→ Aim of the exercise
All pictures are to be dropped, and the remaining data set down exactly.

→ Extracted records
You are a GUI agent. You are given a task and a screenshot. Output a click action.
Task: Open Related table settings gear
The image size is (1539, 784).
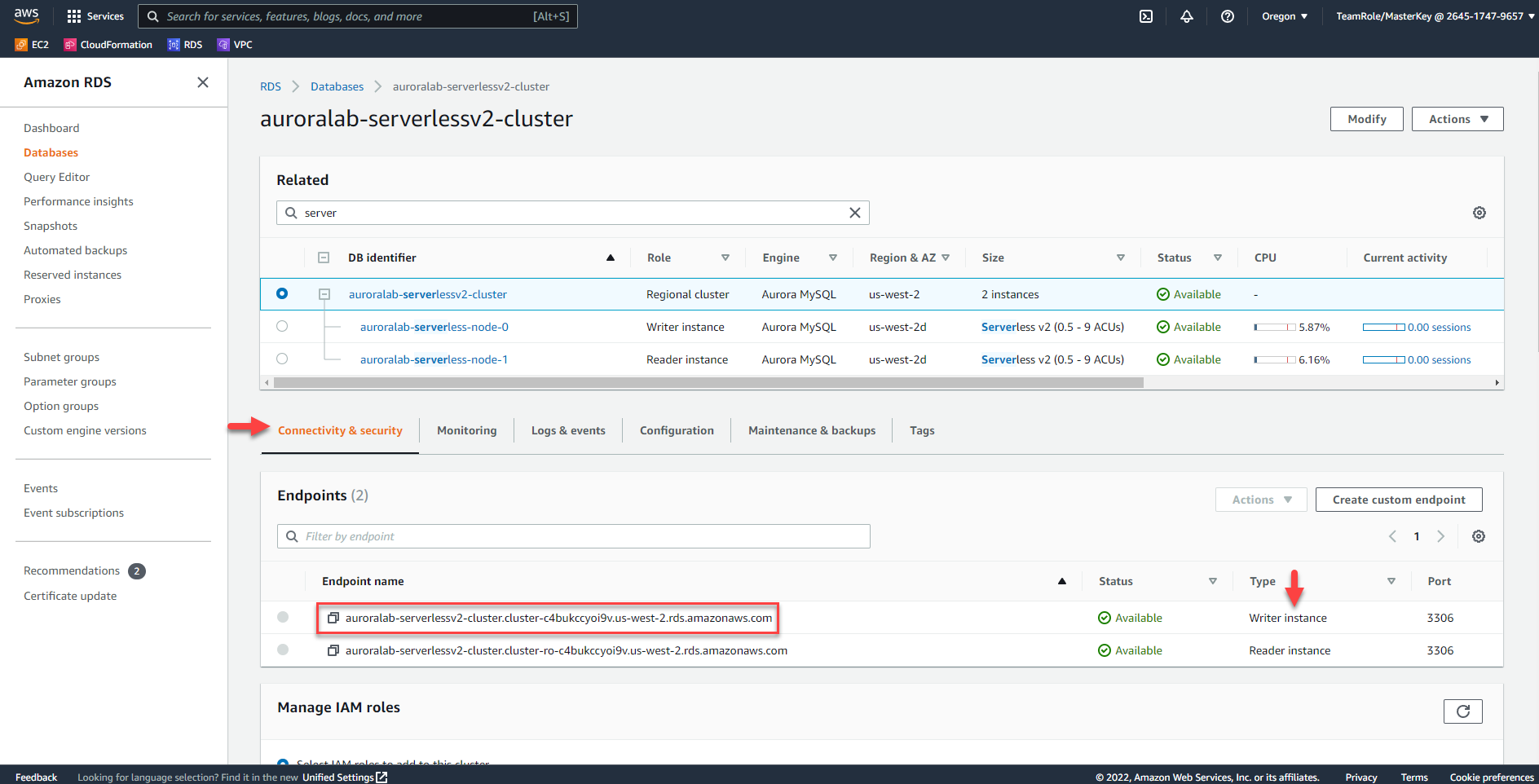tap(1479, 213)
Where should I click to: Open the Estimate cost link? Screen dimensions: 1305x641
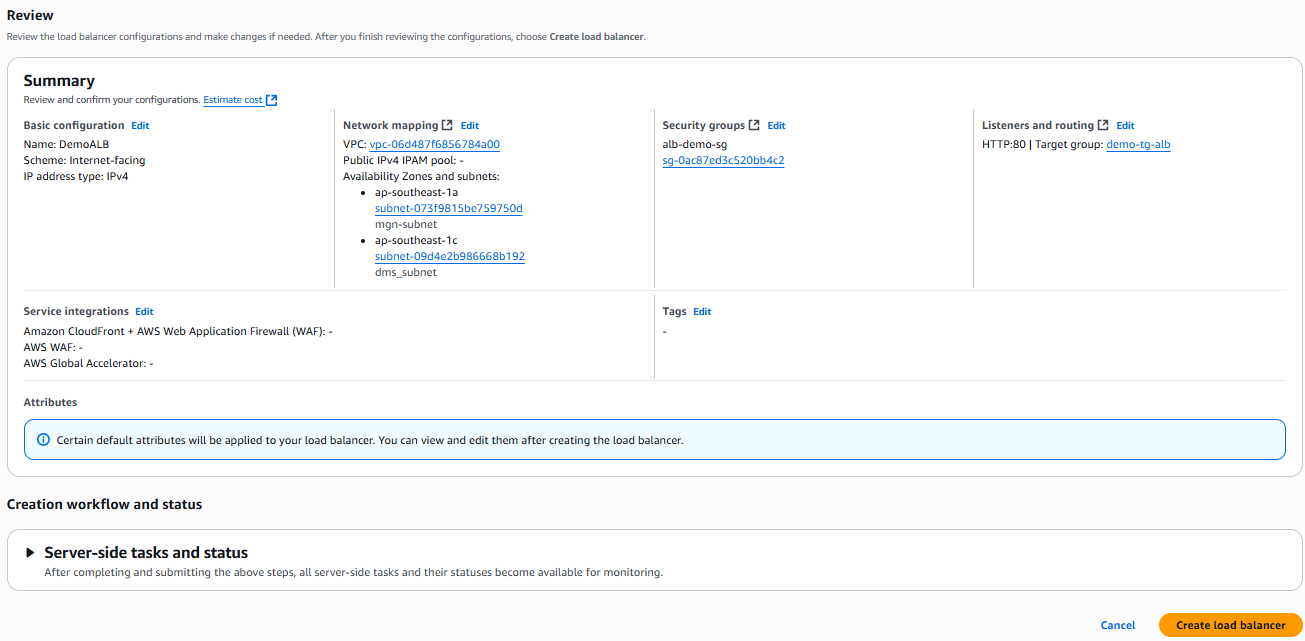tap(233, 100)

→ Exercise output
You are a GUI agent. You are given a task and a screenshot. Output a click action.
Task: Open Related table settings gear
The image size is (1539, 784).
tap(1479, 213)
Where should I click to: Open the Estimate cost link? Screen dimensions: 1305x641
tap(233, 100)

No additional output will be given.